"Dance, dance, dance". Rafał Mroczek nowym bohaterem internautów
Kto by się spodziewał, że Rafał Mroczek zostanie nowym ulubieńcem widzów tanecznego show? Już teraz wygląda na to, że aktor ma szansę wygrać "Dance, dance, dance".
Ruszyła druga edycja "Dance, dance, dance". Pisaliśmy wam o pierwszym odcinku, w którym nie brakowało emocji. Dostarczała ich przede wszystkim Anna Mucha, która postanowiła ostro komentować występy gwiazd. Widać zarzewie konfliktu z Kasią Stankiewicz, natomiast Mroczkiem (i występującym z nim Przemkiem Cypryańskim) Mucha była zachwycona.

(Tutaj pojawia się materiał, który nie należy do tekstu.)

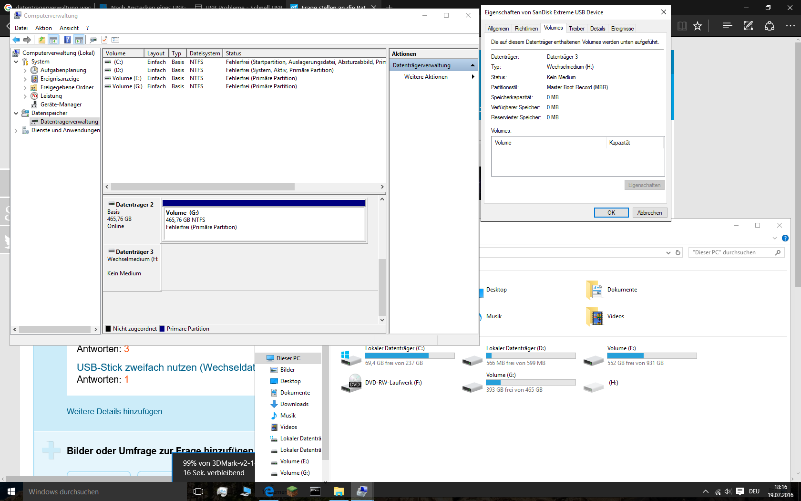The width and height of the screenshot is (801, 501).
Task: Click the blue back arrow in toolbar
Action: click(x=16, y=40)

Rafał i Przemek najpierw zatańczyli do "Human" zespołu Rag'n'Bone. W drugiej części programu, w występach solo, parę reprezentował Mroczek. Aktor tańczył do hitu Bruno Marsa. I zachwycił kolejny raz.
- Zrobiłeś naprawdę dobrą robotę, ustawiłeś bardzo wysoko poprzeczkę swoim rywalom - komentował Robert Kupisz.
Mroczek i Cypryański zdobyli najwięcej punktów i tym samym wygrali odcinek.
Internauci są zdania, że to właśnie ta para ma największe szanse na finał. Pod adresem Mroczka sypią się same pozytywne komentarze.
"Rafał i Przemek mocno wyprzedzili resztę uczestników póki co" - czytamy na facebookowym profilu "Dance, dance, dance".
"Rafał i Przemek. Mają talent, ale też włożyli ogrom pracy i totalne zaangażowanie w to, czego się podjęli. Szacun. Rafał w solówce pozamiatał" - pisze inny użytkownik.
"Ogień!" - to już komentarz o solowym występie Mroczka.
Kto by się spodziewał? Mroczek i Cypryański pokazali, że mają do siebie ogromny dystans i wiedzą, że stresując się tym, co ludzie mogą powiedzieć, nie wypadną najlepiej.